Dokumen penunjang dalam pengadaan obat dan alkes di Puskesmas antara lain adalah Buku Pemakaian Obat harian; Buku Register Obat; dan Kartu Stok Obat. Penggunaan obat dalam pelayanan harian dicatat dalam Buku Pemakaian Obat Harian. Buku ini mencakup informasi tentang item obat dan jumlah obat yang digunakan setiap harinya. Jumlah pemakaian obat harian kemudian diakumulasikan dalam Buku Register Obat. Buku ini berisi informasi tentang item dan jumlah obat yang dipakai tiap bulan. Jumlah obat yang terpakai tiap bulan kemudian di rekapitulasi dalam Kartu Stok tiap item obat.

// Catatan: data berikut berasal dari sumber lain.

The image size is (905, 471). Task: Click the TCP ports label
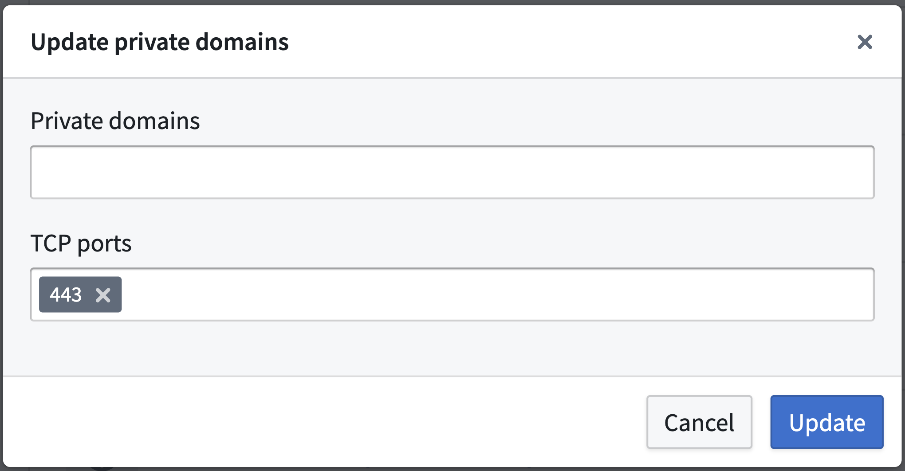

Dari pengisian Kartu Stok akan didapatkan informasi tentang item obat, jumlah obat yang terpakai, dan sisa obat yang ada di gudang Puskesmas. Hasil pengisian Kartu Stok merupakan dasar untuk perencanaan pengadaan menggunakan LPLPO. Dari informasi yang ada pada Kartu Stok tiap-tiap item obat dapat diketahui ketersediaan obat di Puskesmas, dan jumlah pemakaiannya tiap bulan, sehingga dapat dijadikan sebagai dasar untuk permintaan akan item obat beserta jumlah yang diminta. 2. Penerimaan Obat LPLPO terdiri atas rangkap tiga, satu lembar yang berwarna putih dikirimkan unuk Dinas Kesehatan Kota/Kabupaten, dua lembar yang berwarna kuning dan merah dikirimkan pada Gudang Farmasi Kota/Kabupaten sebagai laporan penggunaan obat dan permintaan atas obat. Item-item obat yang disetujui pengadaannya oleh Dinas Kesehatan Kota/Kabupaten akan dikirimkan pada Puskesmas yang bersangkutan setiap dua bulan sekali melalui Gudang Farmasi Kota/Kabupaten. Lembar LPLPO yang berwarna kuning akan dikembalikan pada Puskesmas sebagai arsip. Item-item obat yang diminta tetapi tidak dapat terpenuhi pengadaannya akan disertakan keterangannya pada LPLPO. Item obat dan alkes yang diterima dicocokkan dengan LPLPO, kemudian dilakukan pengecekan terhadap tanggal kadaluarsa dan kondisi item. Obat dan alkes yang telah dicek disimpan

dalam gudang dengan kondisi First In first Out (FIFO). Penerimaan item obat dan alat kesehatan dicatat dalam Kartu Stok. 3. Manajemen SDM Apoteker berkoordinasi dengan Kepala puskesmas berperan dalam pengaturan jadwal serta job descripton dari masing-masing SDM di kamar obat Puskesmas. Dalam hal pengaturan jadwal misalnya, karena jam layanan Puskesmas pagi dan sore, maka perlu adanya rolling SDM untuk ditempatkan pada jam pelayanan sore. Selain itu perlu diatur jadwal penempatan SDM di kamar obat Puskesmas Pembantu di Kelurahan Kemayoran. 4. Pembuatan Protap Pelayanan Kefarmasian Untuk menjamin mutu pelayanan kefarmasian maka apoteker bisa membuat prosedur penerimaan resep, peracikan obat, penyerahan obat, dan pelayanan informasi obat.prosedur tetap ini bisa dilihat di Pedoman Pelayanan Kefarmasian Di Puskesmas (Depkes, 2006).